Exercise aim ::
Write out word for word the part of the dog walking thread below between "I have no dog" and "(Jul 16, 2009)", inclusive.

== Extract to read

# Dog Walking



## [email protected] (Mar 20, 2011)

I have no dog and am considering a cockapoo. I walk usually around 3 miles a day in a hilly area, some real good size hills. I walk winter and summer, live in PA. Just wondering how a little cockapoo would fare with walks and then is temperature much of an issue. I suppose I could spare her in the most exteme temperatures, but I'm wondering what those might be for a dog like her. How are they to train? Anything I should know that could discourage me from getting one? Clare


----------



## kendal (Jul 16, 2009)

my two eldist have done 3 munros two in the one day. so they can cope with long hard walks (obviasly you build them up to it) you can walk them in any weather, however snow can cause a some problems with large snow balls forming on the legs 









for exstream heat on walk i geues that depends on how long you keep her coat, and how you keep her cool and hydrated on walks.

====
== Given information

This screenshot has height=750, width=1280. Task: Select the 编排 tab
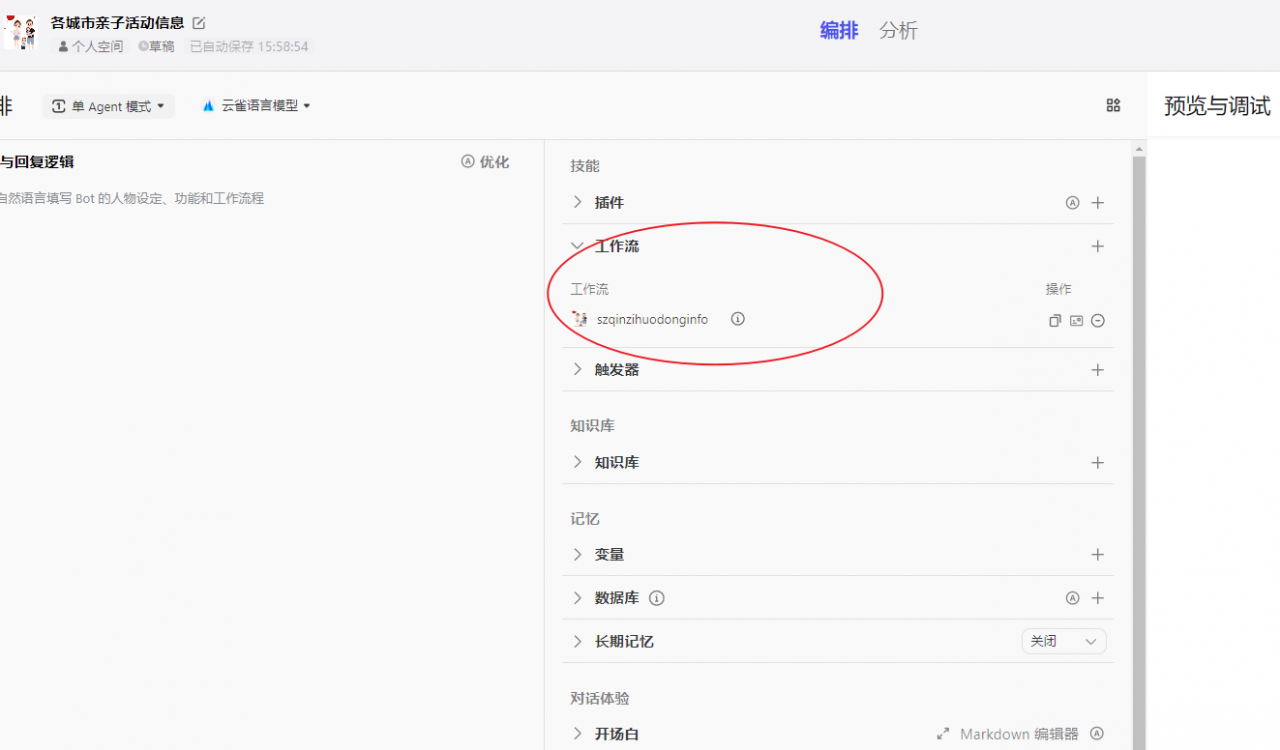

====

Problem solution ::
I have no dog and am considering a cockapoo. I walk usually around 3 miles a day in a hilly area, some real good size hills. I walk winter and summer, live in PA. Just wondering how a little cockapoo would fare with walks and then is temperature much of an issue. I suppose I could spare her in the most exteme temperatures, but I'm wondering what those might be for a dog like her. How are they to train? Anything I should know that could discourage me from getting one? Clare


----------



## kendal (Jul 16, 2009)